CHARLES Green is still ­pulling the strings at ­Rangers despite agreeing to sell his stake at Ibrox, a former director has claimed.

Paul Murray said he had been told the ex-chief executive was actively canvassing to shore up support for the current board of the League One club.

Mr Murray, who is among a group nominated to replace the current board, made the allegation shortly before addressing about 500 fans at a forum in Glasgow last night.

Leading businessman Jim McColl later alleged that his group which is attempting to force change at Rangers had received threats. Accountant Frank Blin has withdrawn his nomination.

Mr Murray told fans: "I feel Charles Green is involved. We went to see a shareholder last week and he told us that Charles Green had been to see him the previous day.

"You have to ask, if Charles Green has sold his shares and is no longer involved with the club, why is he going to see shareholders to influence them to vote for the board?"

Mr Green announced in August this year that he had agreed to sell his stake in the club to bus tycoon and ­director Sandy Easdale and would "have no ongoing influence".

It came after he stood down from the board for a second time, following ­allegations of links to the club's former owner Craig Whyte.

Speaking at the Glasgow Grosvenor Hilton, Mr Murray warned that it means there must be a 'risk' the former chief executive would be involved if the current board survives the forthcoming annual general meeting (AGM).

He added: "When you hear things like last week, you feel a little bit concerned."

Mr Murray and the other nominees, former chairman Malcolm Murray, Alex Wilson and Scott Murdoch spoke at the event in the Hilton Grosvenor Hotel.

Meanwhile, Mr McColl would not elaborate on his threats claims. Mr Blin, a former executive chairman of PriceWaterhouseCoopers, withdrew from seeking nomination to the board in September.

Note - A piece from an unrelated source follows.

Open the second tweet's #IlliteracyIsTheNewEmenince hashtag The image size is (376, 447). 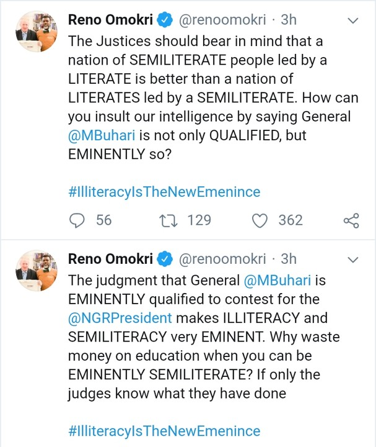[164, 430]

Mr McColl said: "We've had threats, a number of us have dropped out because of those threats."

Scott Murdoch claimed that Jack Irvine, a PR consultant to the board, is being paid "£40,000 a month plus a £100,000 bonus" if he protects the existing board. Mr Irvine later denied this on Twitter, saying: These figures are wild fantasy."

None of the Rangers ­directors were present at the meeting.

Mr Murray called for ­director Norman Crighton, Graham Wallace, chief executive, and chairman David Somers, to prove their independence from previous regimes.

A Rangers spokesman said: "We believe fans do not want to go back to the days of administration, relegation, boardroom strife and infighting which will ultimately prevent Rangers competing once again at the highest level.

"We believe that this could be a result of what McColl's group is offering."